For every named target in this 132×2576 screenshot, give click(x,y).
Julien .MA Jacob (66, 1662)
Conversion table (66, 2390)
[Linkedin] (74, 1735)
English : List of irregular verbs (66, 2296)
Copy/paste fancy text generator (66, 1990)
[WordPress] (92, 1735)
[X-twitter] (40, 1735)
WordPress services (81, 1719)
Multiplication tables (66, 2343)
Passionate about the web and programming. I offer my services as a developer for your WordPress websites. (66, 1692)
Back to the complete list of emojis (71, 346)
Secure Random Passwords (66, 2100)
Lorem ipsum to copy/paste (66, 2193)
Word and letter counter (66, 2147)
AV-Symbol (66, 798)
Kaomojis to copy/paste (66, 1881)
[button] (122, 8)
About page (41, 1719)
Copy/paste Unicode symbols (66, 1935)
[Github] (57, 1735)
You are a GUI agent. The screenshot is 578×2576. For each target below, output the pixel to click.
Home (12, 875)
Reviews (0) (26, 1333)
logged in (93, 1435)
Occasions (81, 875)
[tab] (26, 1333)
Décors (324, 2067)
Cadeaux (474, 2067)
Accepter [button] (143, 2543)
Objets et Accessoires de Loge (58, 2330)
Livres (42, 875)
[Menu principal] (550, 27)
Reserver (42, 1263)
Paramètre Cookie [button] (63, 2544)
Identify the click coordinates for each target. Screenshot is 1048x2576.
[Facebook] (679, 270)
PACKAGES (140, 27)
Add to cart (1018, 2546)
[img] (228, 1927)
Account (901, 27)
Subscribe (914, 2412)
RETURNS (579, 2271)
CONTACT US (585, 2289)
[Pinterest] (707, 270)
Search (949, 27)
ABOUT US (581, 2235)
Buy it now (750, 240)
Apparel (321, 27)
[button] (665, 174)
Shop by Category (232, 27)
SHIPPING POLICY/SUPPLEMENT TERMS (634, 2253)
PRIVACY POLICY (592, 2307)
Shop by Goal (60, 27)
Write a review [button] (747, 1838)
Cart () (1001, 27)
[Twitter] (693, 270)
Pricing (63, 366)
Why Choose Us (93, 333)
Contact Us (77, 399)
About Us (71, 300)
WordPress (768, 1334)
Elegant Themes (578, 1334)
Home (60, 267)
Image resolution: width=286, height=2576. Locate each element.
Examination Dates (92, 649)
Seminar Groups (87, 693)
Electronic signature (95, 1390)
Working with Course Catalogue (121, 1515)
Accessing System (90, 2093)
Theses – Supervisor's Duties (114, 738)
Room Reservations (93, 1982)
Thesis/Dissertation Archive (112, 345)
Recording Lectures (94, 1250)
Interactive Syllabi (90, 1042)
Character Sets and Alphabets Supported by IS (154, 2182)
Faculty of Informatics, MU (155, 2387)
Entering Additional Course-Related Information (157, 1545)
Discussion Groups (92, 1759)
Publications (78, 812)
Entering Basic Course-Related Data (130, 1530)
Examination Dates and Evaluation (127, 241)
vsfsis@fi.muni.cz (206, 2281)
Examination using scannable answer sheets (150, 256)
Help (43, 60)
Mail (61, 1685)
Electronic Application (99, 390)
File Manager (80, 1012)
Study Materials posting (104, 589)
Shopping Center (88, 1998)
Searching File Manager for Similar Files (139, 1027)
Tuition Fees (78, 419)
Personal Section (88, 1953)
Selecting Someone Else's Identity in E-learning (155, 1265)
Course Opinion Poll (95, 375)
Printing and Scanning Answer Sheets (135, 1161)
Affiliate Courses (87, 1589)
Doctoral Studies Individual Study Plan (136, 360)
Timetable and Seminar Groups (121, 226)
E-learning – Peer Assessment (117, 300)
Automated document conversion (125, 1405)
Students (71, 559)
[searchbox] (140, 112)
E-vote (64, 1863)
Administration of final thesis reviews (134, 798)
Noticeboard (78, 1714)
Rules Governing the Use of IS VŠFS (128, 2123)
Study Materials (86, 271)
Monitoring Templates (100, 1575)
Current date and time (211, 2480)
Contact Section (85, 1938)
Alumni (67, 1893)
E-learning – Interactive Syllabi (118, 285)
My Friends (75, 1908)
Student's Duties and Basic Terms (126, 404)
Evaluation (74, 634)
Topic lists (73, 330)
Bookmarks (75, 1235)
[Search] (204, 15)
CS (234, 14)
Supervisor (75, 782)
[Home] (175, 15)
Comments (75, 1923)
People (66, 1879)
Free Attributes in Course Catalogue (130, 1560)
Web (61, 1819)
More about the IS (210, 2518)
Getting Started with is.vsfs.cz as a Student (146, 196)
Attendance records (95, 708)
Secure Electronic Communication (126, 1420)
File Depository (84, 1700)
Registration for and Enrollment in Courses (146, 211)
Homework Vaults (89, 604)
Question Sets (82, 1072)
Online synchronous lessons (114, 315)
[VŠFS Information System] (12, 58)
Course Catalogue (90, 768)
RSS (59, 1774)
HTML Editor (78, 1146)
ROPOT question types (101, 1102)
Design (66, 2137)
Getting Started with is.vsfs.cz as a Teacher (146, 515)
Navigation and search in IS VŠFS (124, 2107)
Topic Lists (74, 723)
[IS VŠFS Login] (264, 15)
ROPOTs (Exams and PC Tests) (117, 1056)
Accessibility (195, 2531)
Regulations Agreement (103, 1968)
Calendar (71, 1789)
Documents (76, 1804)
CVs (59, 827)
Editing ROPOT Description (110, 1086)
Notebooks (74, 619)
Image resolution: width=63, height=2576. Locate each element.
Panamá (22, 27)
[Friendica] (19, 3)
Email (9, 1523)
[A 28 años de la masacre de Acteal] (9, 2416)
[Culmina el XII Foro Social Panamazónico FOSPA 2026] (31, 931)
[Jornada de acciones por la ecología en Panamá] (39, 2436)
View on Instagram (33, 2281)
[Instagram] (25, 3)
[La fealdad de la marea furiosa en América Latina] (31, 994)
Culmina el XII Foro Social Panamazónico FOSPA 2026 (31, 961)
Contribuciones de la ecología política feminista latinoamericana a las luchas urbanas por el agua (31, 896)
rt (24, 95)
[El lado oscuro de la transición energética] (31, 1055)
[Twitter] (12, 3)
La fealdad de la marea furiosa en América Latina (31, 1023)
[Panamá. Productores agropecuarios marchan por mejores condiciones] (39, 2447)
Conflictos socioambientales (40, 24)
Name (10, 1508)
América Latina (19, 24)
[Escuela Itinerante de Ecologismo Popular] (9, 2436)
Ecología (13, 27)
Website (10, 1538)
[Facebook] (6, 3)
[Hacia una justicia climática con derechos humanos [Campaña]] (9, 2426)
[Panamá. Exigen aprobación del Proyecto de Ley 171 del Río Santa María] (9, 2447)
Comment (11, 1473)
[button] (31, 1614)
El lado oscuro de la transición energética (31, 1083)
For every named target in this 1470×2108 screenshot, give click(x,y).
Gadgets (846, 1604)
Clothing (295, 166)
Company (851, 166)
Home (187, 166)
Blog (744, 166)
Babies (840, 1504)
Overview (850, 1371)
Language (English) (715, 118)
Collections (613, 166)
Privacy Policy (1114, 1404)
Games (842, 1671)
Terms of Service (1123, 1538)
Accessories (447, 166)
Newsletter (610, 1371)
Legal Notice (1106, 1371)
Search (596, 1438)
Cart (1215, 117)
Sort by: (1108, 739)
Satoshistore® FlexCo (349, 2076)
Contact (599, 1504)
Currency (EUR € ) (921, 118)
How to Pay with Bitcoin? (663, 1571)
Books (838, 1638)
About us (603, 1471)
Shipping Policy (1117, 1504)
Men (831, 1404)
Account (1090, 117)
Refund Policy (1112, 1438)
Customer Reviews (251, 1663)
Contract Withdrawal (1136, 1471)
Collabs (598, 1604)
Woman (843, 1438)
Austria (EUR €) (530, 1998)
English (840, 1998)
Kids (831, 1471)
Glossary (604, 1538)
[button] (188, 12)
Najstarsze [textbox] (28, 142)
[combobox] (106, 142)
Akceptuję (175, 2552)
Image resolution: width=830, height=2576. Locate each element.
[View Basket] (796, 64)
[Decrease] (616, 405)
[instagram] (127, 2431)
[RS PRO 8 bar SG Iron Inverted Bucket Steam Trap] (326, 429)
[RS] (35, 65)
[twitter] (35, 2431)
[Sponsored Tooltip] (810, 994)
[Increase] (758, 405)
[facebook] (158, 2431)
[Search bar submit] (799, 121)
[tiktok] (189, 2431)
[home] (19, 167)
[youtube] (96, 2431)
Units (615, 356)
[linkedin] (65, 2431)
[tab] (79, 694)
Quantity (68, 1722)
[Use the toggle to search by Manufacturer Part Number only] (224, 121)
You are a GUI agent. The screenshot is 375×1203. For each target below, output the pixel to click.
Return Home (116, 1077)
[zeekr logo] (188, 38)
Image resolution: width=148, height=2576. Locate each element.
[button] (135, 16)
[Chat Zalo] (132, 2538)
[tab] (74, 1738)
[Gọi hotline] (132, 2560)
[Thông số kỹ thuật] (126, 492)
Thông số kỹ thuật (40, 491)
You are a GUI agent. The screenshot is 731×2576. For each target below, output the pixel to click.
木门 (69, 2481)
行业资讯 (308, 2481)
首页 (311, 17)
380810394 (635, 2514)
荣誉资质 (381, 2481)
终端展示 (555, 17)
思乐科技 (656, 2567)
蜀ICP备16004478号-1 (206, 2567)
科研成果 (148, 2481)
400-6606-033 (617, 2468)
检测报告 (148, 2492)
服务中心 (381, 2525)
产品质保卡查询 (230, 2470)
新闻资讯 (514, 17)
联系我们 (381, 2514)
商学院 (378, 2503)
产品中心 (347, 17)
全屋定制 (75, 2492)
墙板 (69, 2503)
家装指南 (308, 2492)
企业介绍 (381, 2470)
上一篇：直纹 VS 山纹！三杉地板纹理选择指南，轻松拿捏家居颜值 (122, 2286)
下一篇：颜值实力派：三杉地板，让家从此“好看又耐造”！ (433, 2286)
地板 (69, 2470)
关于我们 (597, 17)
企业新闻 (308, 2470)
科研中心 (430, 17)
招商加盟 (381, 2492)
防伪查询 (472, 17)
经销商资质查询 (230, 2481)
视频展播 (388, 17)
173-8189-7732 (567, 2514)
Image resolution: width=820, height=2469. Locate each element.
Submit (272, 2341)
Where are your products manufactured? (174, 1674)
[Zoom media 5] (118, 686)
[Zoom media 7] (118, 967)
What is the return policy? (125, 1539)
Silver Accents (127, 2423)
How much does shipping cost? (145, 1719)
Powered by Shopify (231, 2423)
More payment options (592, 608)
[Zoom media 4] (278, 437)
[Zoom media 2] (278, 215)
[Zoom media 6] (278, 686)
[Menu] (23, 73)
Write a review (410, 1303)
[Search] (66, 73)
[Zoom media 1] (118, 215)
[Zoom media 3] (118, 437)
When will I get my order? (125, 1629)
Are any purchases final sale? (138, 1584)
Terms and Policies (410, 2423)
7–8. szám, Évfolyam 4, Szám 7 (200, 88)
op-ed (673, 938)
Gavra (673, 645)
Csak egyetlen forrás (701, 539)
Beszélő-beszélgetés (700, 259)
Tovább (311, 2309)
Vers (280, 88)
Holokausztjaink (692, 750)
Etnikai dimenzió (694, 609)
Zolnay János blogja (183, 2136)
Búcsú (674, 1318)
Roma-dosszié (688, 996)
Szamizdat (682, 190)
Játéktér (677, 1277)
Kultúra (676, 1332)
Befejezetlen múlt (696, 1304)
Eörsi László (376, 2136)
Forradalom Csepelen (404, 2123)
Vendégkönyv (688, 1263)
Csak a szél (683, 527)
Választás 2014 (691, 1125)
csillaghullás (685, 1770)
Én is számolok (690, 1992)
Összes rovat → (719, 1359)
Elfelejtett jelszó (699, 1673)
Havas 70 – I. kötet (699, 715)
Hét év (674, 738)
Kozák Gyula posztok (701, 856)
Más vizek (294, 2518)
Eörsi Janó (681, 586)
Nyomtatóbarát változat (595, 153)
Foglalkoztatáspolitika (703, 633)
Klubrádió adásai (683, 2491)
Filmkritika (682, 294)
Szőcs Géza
━━━━━━━━━━━━━━━━━━━━
Problem to solve: Restate the data verbatim through the "[img] (228, 1927)" line.

Answer section:
For every named target in this 132×2576 screenshot, give click(x,y).
Julien .MA Jacob (66, 1662)
Conversion table (66, 2390)
[Linkedin] (74, 1735)
English : List of irregular verbs (66, 2296)
Copy/paste fancy text generator (66, 1990)
[WordPress] (92, 1735)
[X-twitter] (40, 1735)
WordPress services (81, 1719)
Multiplication tables (66, 2343)
Passionate about the web and programming. I offer my services as a developer for your WordPress websites. (66, 1692)
Back to the complete list of emojis (71, 346)
Secure Random Passwords (66, 2100)
Lorem ipsum to copy/paste (66, 2193)
Word and letter counter (66, 2147)
AV-Symbol (66, 798)
Kaomojis to copy/paste (66, 1881)
[button] (122, 8)
About page (41, 1719)
Copy/paste Unicode symbols (66, 1935)
[Github] (57, 1735)
You are a GUI agent. The screenshot is 578×2576. For each target below, output the pixel to click.
Home (12, 875)
Reviews (0) (26, 1333)
logged in (93, 1435)
Occasions (81, 875)
[tab] (26, 1333)
Décors (324, 2067)
Cadeaux (474, 2067)
Accepter [button] (143, 2543)
Objets et Accessoires de Loge (58, 2330)
Livres (42, 875)
[Menu principal] (550, 27)
Reserver (42, 1263)
Paramètre Cookie [button] (63, 2544)
Identify the click coordinates for each target. Screenshot is 1048x2576.
[Facebook] (679, 270)
PACKAGES (140, 27)
Add to cart (1018, 2546)
[img] (228, 1927)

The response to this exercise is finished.